Ingredients
3 eggs
4 tbsp raw sugar or maple syrup
¾ to 1 cup vanilla almond milk (or regular whole milk)
1 cup almond flour
½ cup whole wheat flour (or gluten-free flour for a gluten-free option)
2 tbsp vanilla or neutral protein powder
25 g unsalted melted butter
A pinch of salt
1 tsp vanilla extract (optional, depending on the type of milk used)
½ tsp almond extract
A handful of fresh raspberries for garnish
Greek yogurt and maple syrup to taste
Zest of one orange

Preparation
In a large bowl, whisk the eggs with the raw sugar or maple syrup until smooth. Add the almond milk (start with ¾ cup) and mix well. If your milk or protein powder is already vanilla-flavored, adding vanilla extract is optional. Stir in the almond extract and a pinch of salt.
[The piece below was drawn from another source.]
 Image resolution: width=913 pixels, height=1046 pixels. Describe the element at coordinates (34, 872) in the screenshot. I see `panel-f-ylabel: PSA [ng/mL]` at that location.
Gradually add the almond flour, whole wheat flour (or gluten-free flour), and protein powder. Mix gently until the batter is smooth and free of lumps. Avoid overmixing to prevent the gluten from developing, which would make the crepes less fluffy.
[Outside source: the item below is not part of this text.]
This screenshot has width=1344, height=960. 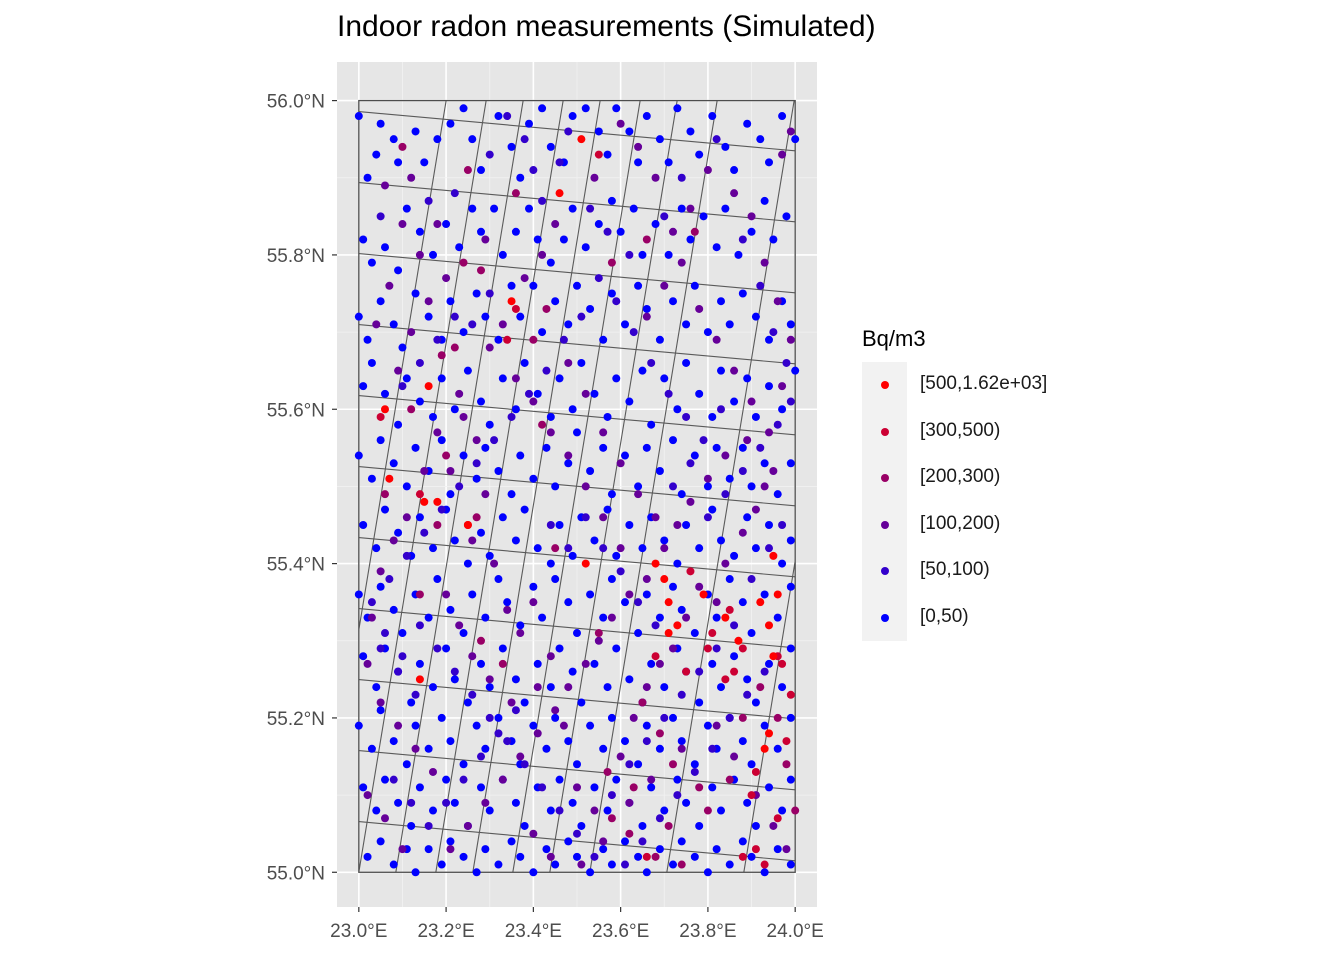 I want to click on legend-key, so click(x=884, y=524).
Incorporate the melted butter into the mixture and stir one last time. If the batter seems too thick, add a bit more milk to achieve a fluid yet not overly runny texture.
Heat a small pan over medium-high heat and lightly coat it with cooking oil (such as avocado oil) and a small knob of butter. Once the pan is hot, pour a small ladle of batter into the center. Spread it gently if needed to create a thin crepe.
When small bubbles form on the surface and the edges begin to turn golden and lift slightly, carefully flip the crepe. Cook for a few more seconds on the other side.
Repeat until all the batter is used, lightly greasing the pan between crepes if necessary.
Serve the crepes warm with Greek yogurt, fresh raspberries, a drizzle of maple syrup, and a touch of orange zest to enhance the flavors. You can also add homemade apple compote for extra indulgence.
This recipe makes about 6 crepes, perfect for 2 people. They are protein-rich and ideal for a balanced breakfast or brunch. Enjoy!